Species of flowering plant

Primula glutinosa, also known as the sticky primrose, is a species of flowering plant within the family Primulaceae.

== Description ==
Primula glutinosa is a deciduous, herbaceous perennial. Growing around 10 cm tall. Plants flower in early summer, with clusters of purplish-blue flowers. Leaves are smooth, lanceolate to wedge shaped and possess a serrated margin. Plants possess many glandular hairs, which lead to its common name as the "sticky" primrose.

== Distribution and habitat ==
Primula glutinosa can be found growing in the Central and Eastern Alps mountain range. It is native to the countries of Austria, Bosnia, Italy, Switzerland and Slovenia.

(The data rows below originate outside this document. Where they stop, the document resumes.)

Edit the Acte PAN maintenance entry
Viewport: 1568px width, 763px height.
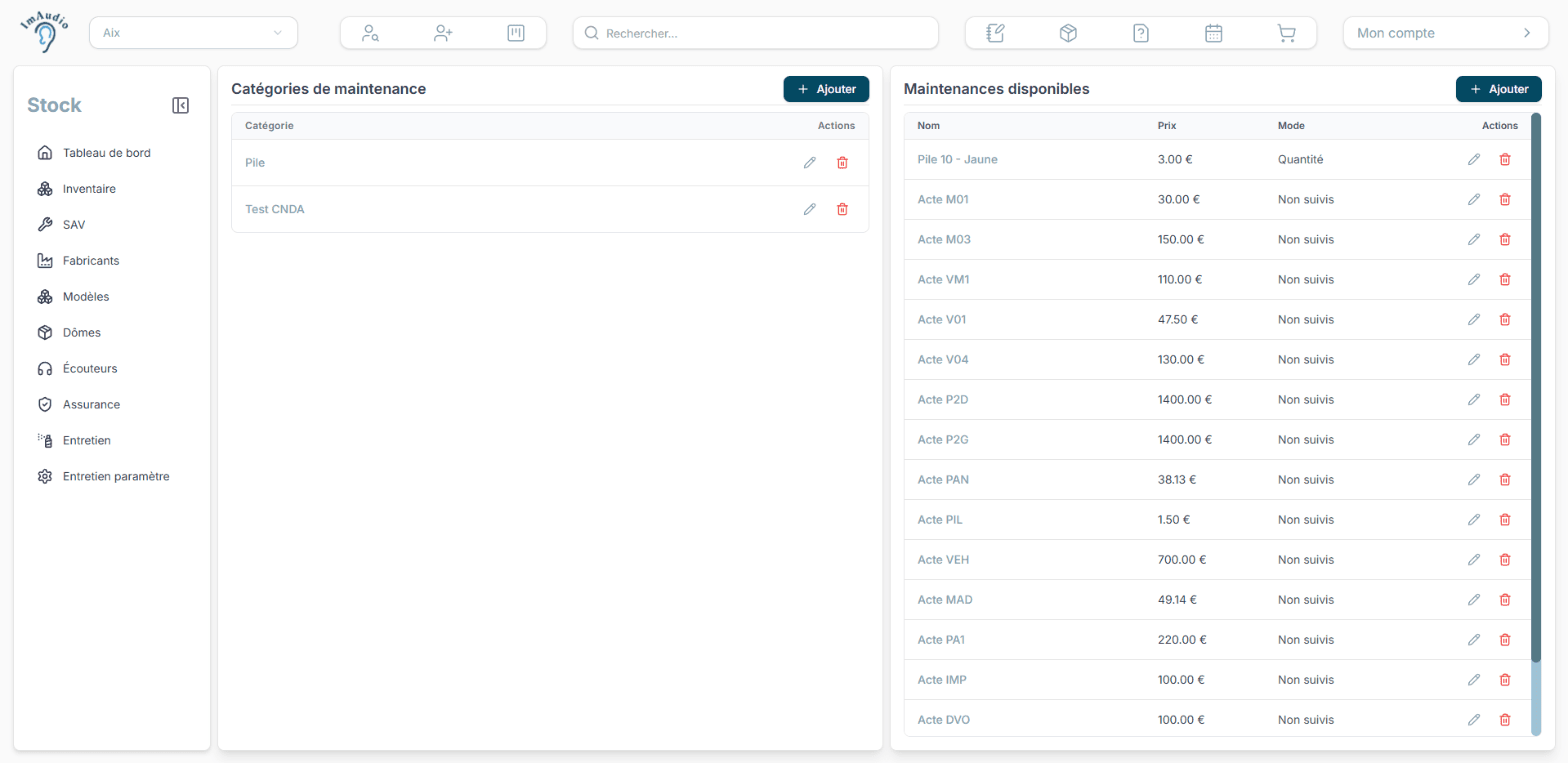tap(1473, 479)
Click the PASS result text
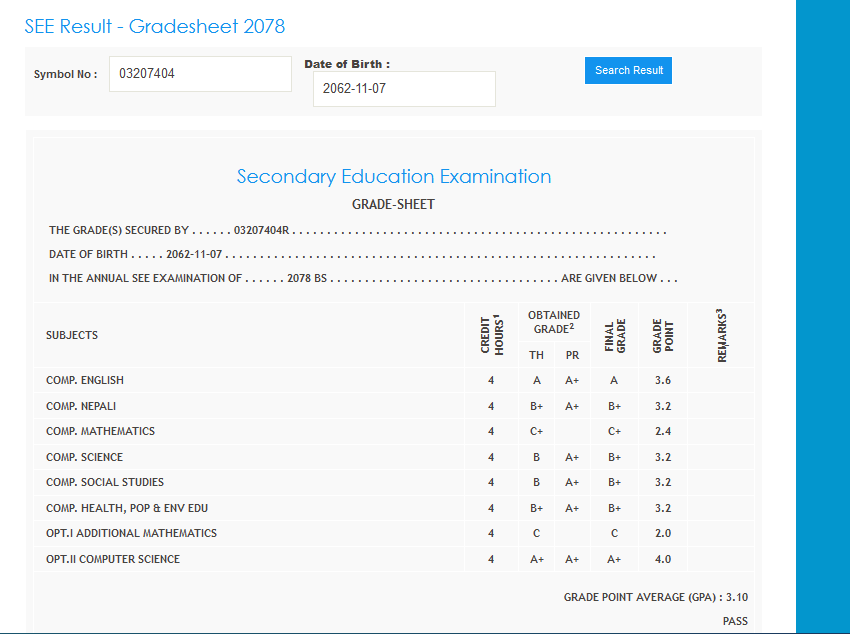Image resolution: width=850 pixels, height=634 pixels. point(735,622)
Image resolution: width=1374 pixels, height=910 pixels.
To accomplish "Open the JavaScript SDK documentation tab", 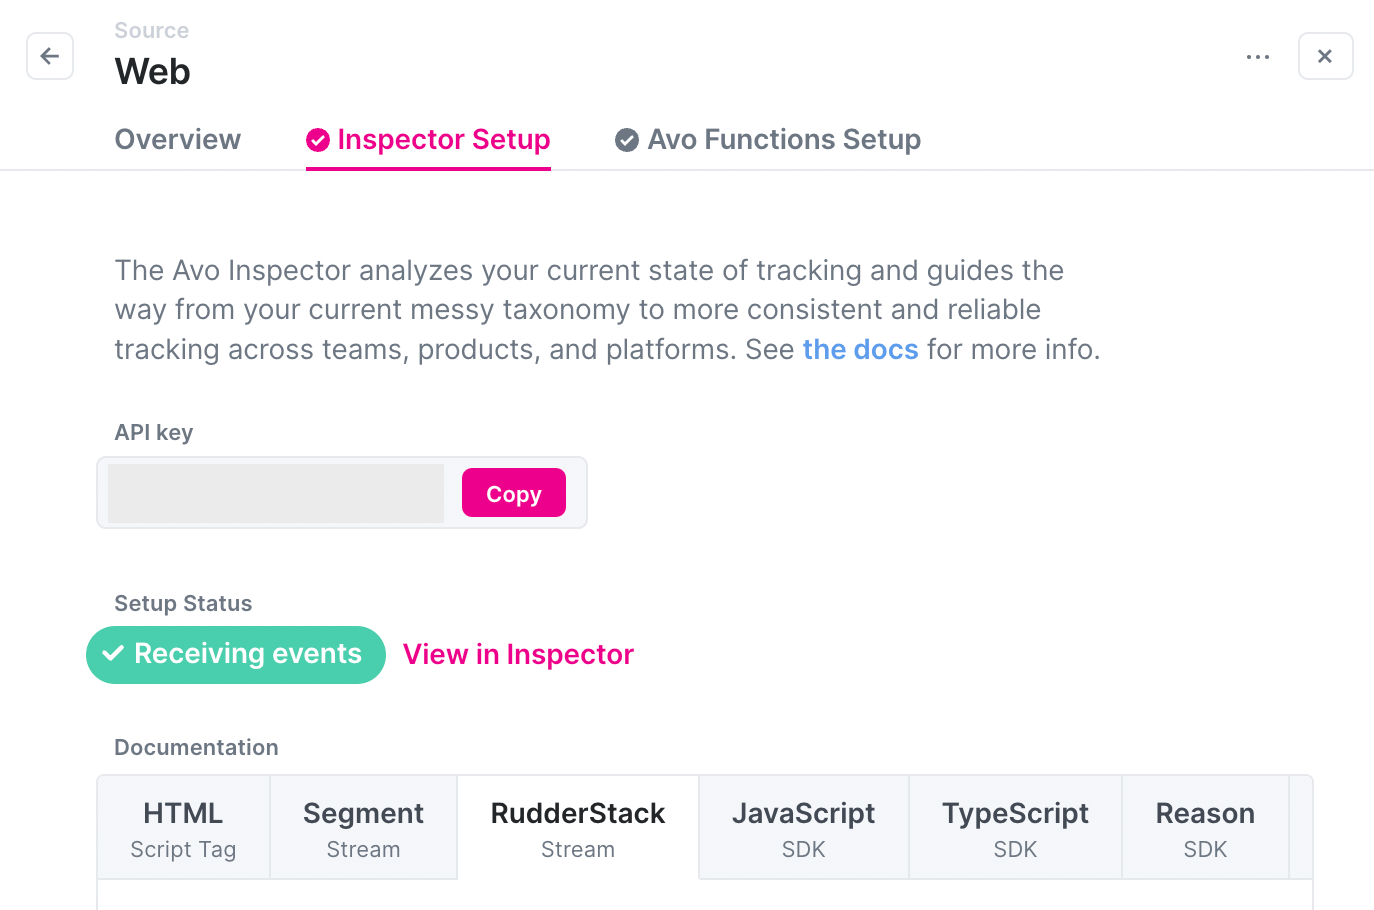I will (x=803, y=827).
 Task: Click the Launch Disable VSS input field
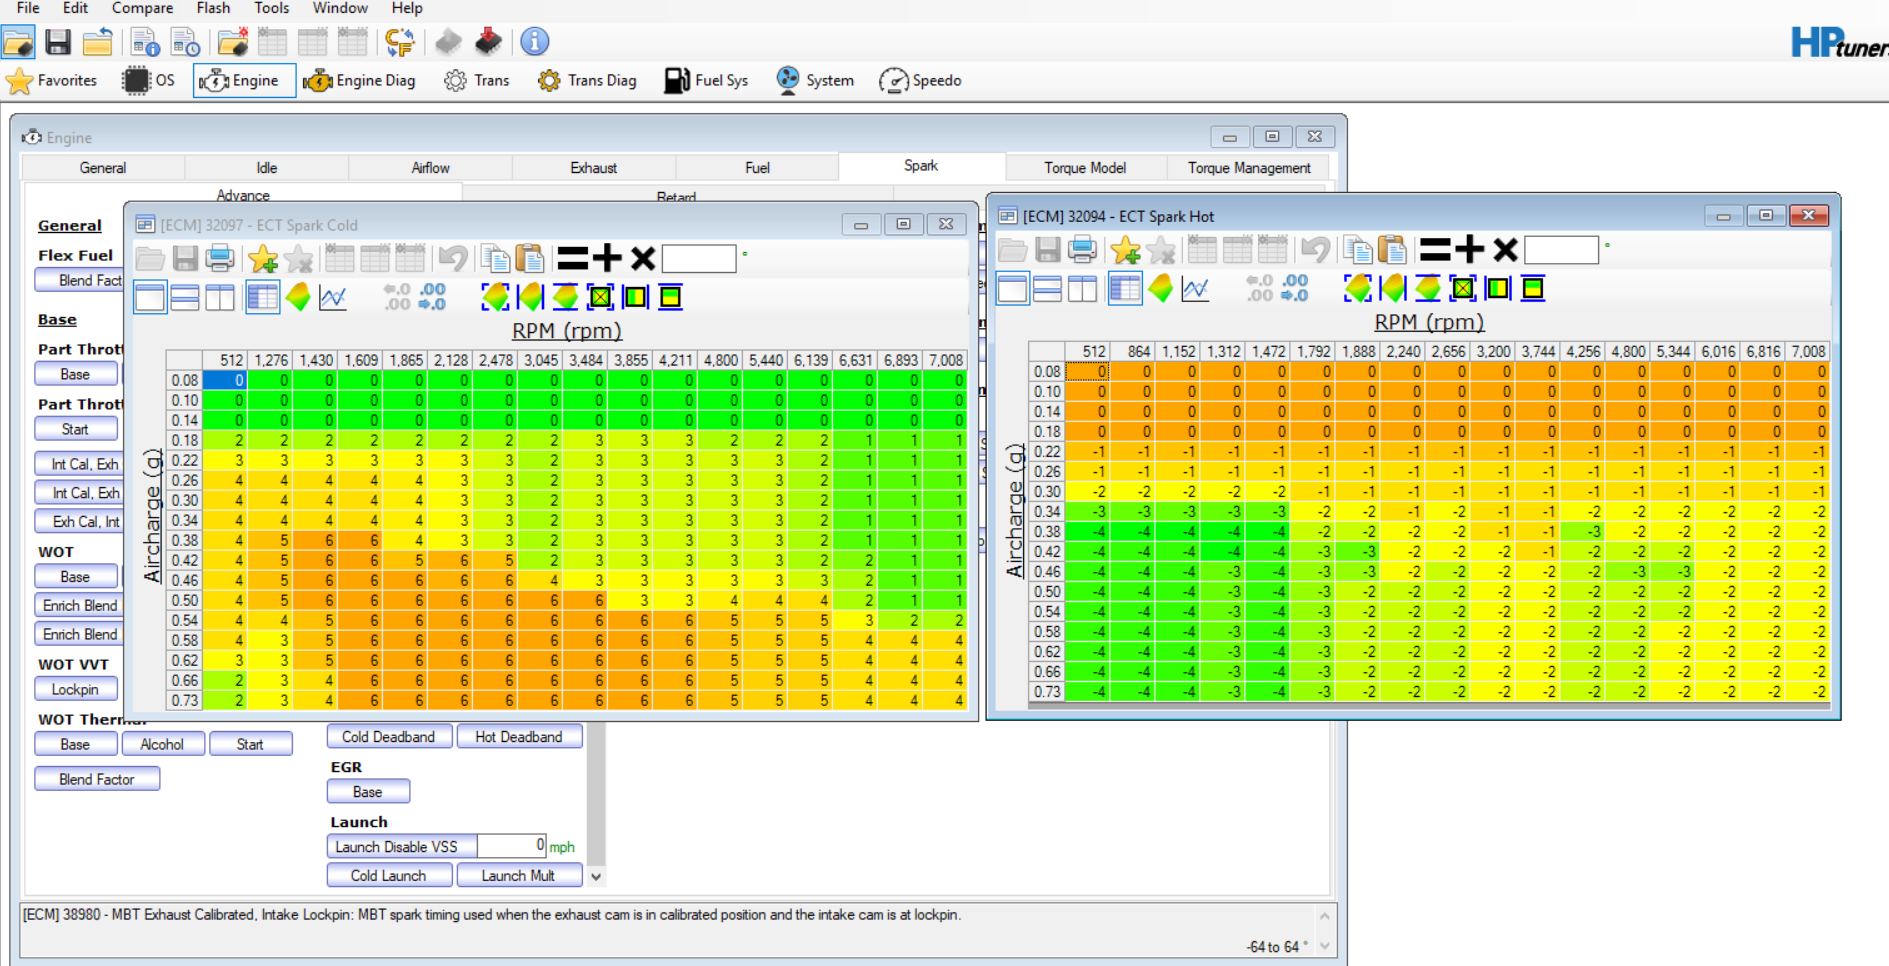pyautogui.click(x=512, y=846)
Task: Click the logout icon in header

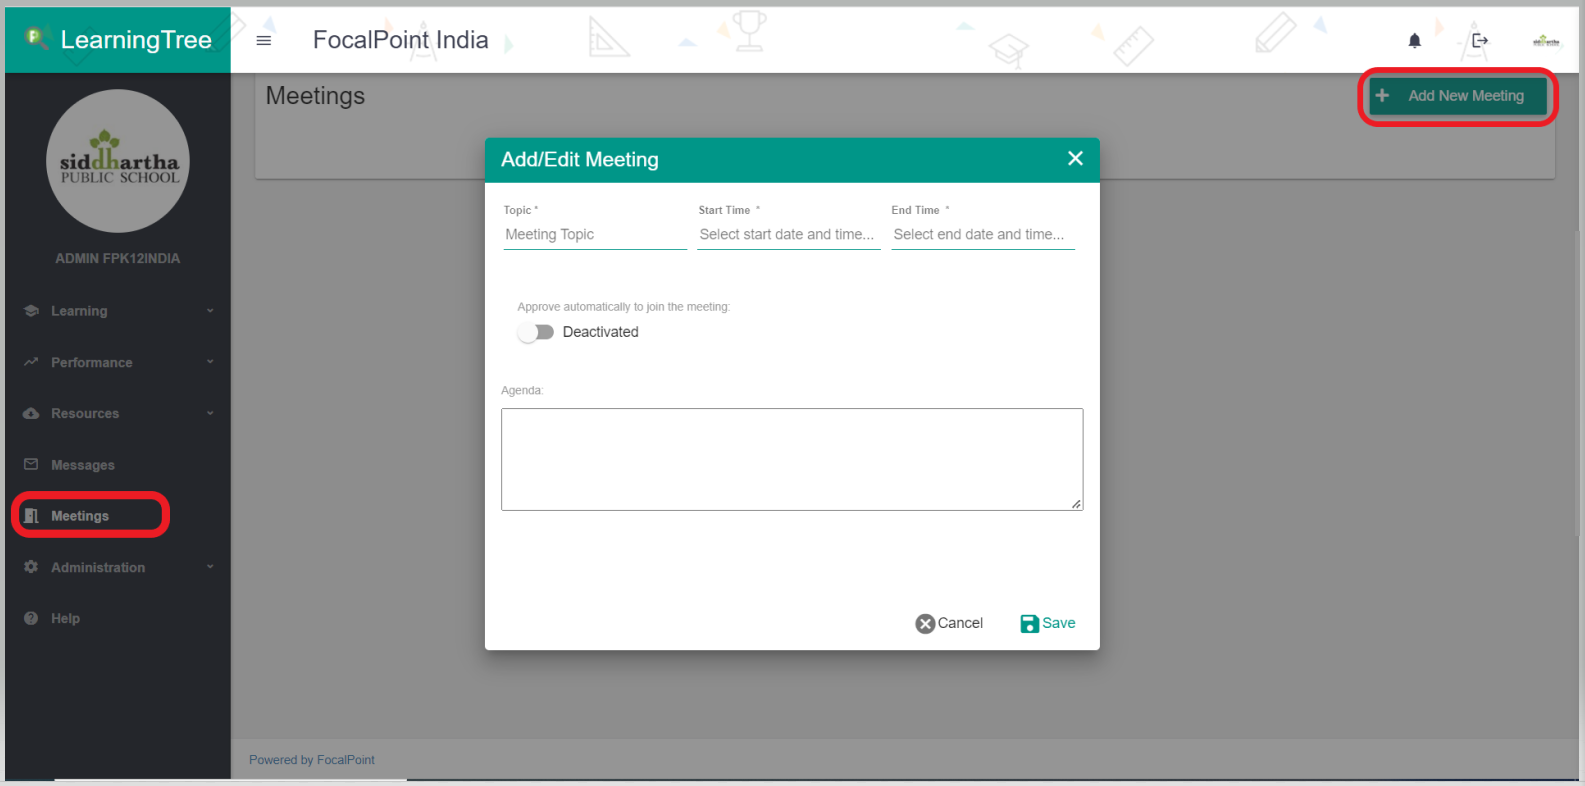Action: (x=1480, y=41)
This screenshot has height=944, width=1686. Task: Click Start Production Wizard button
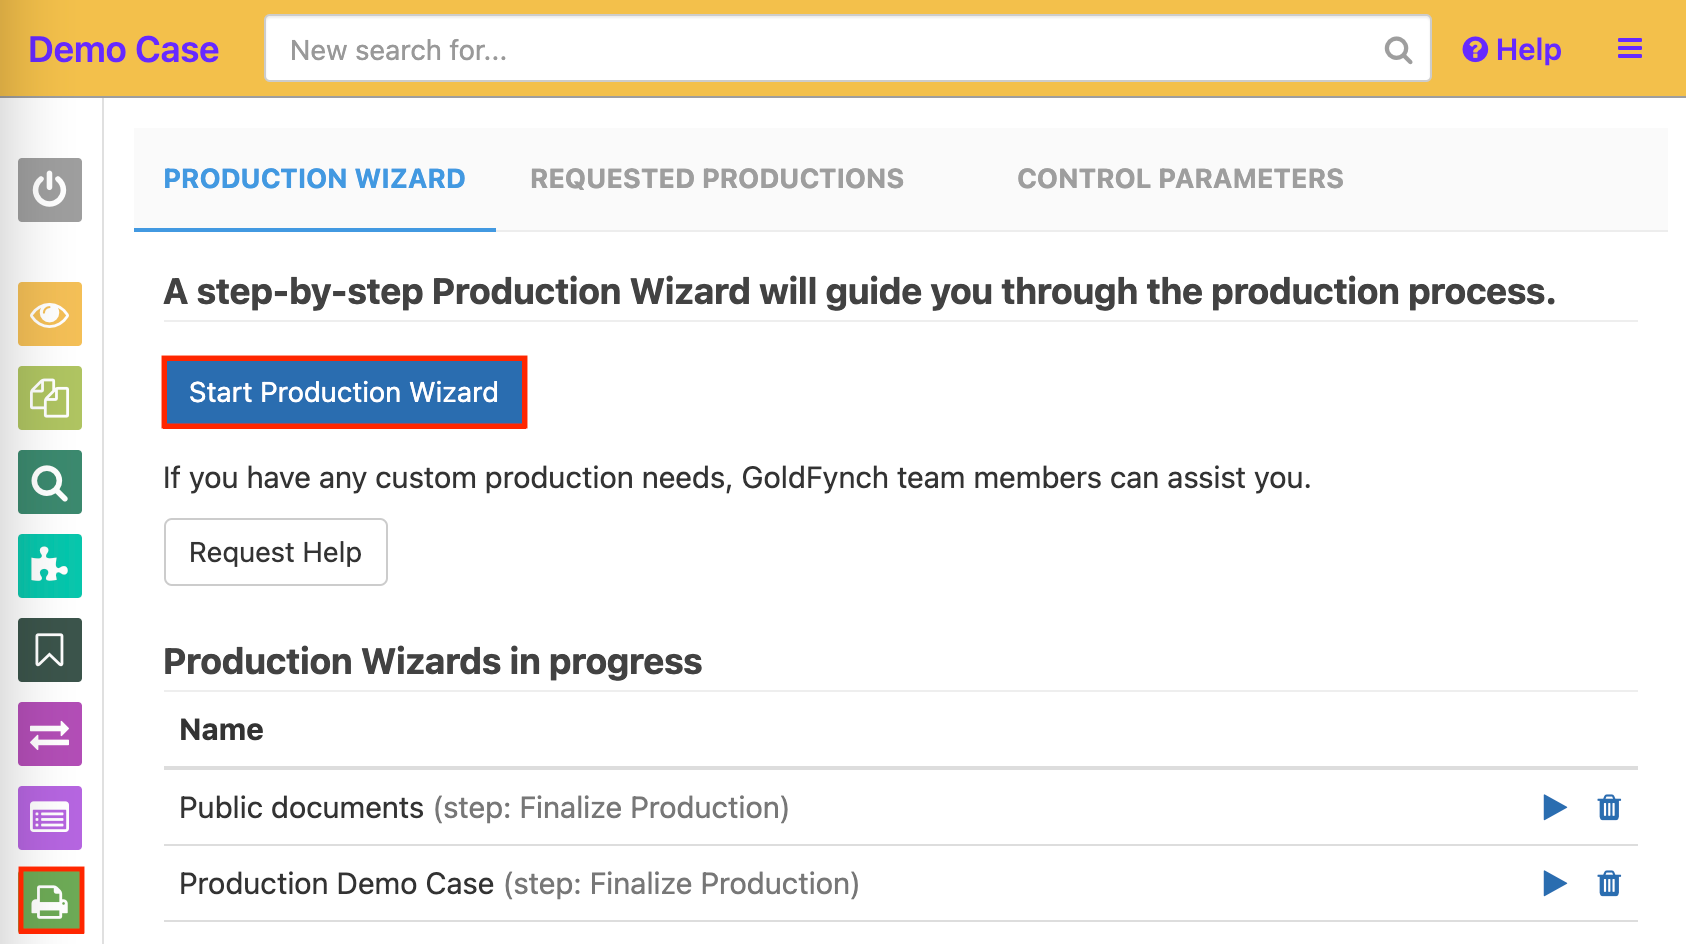click(344, 392)
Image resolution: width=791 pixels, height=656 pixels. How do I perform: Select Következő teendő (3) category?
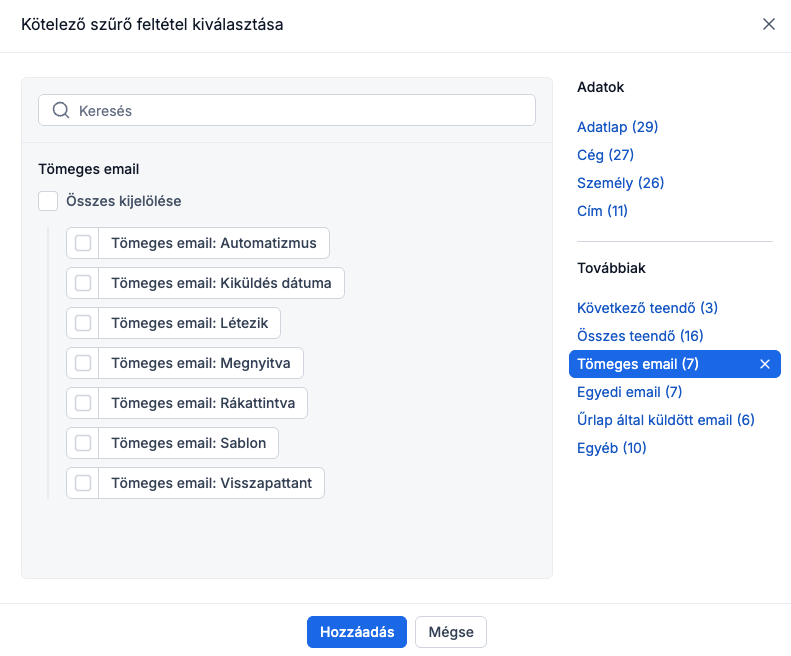pos(647,308)
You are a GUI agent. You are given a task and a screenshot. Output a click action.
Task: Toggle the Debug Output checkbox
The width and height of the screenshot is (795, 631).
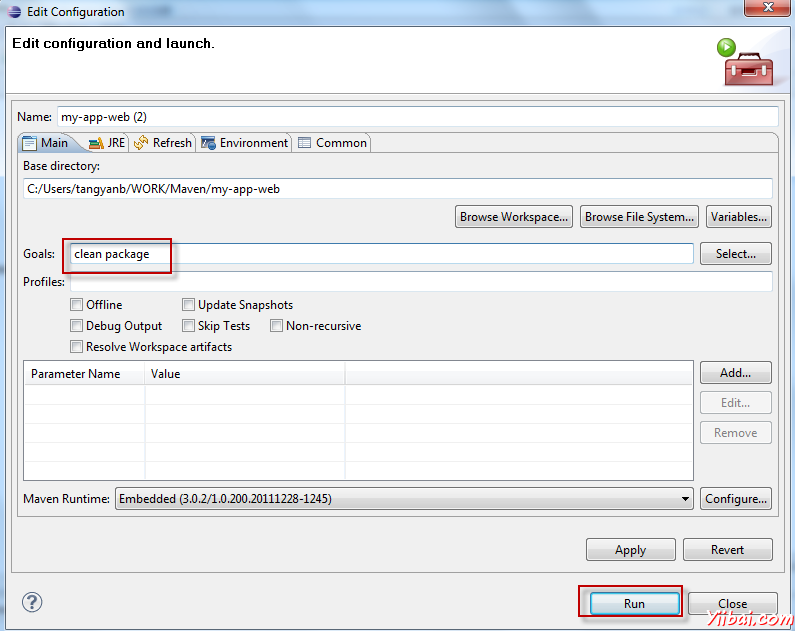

P. glutinosa has a preference for heavy acidic soils and can be often found growing on colder north facing mountain slopes where snow remains later into the season. The species occurs often in species poor habitat at altitudes ranging from 2000 to 3100 meters above sea level.

== Cultivation ==
Primula glutinosa can be a difficult species to grow due to the fact it seldom flowers in cultivation. The species requires cool, damp conditions in acidic soils. The species cannot tolerate waterlogged soil or lime. Propagation through division is possible, however the species is prone to pests such as aphids.

== Hybridization ==
Primula glutinosa and P. minima commonly hybridize in the wild to produce fully fertile offspring. Due to this hybridization it can be difficult in some areas to find individuals typical of either species. In some localities of the Timmelsjoch, Otztaler Alps large populations of hybrids occur, with very little P. glutinosa.

The hybrid offspring Primula × floerkiana is much easier to raise in cultivation, however many possess dull coloured flowers compared to P. glutinosa.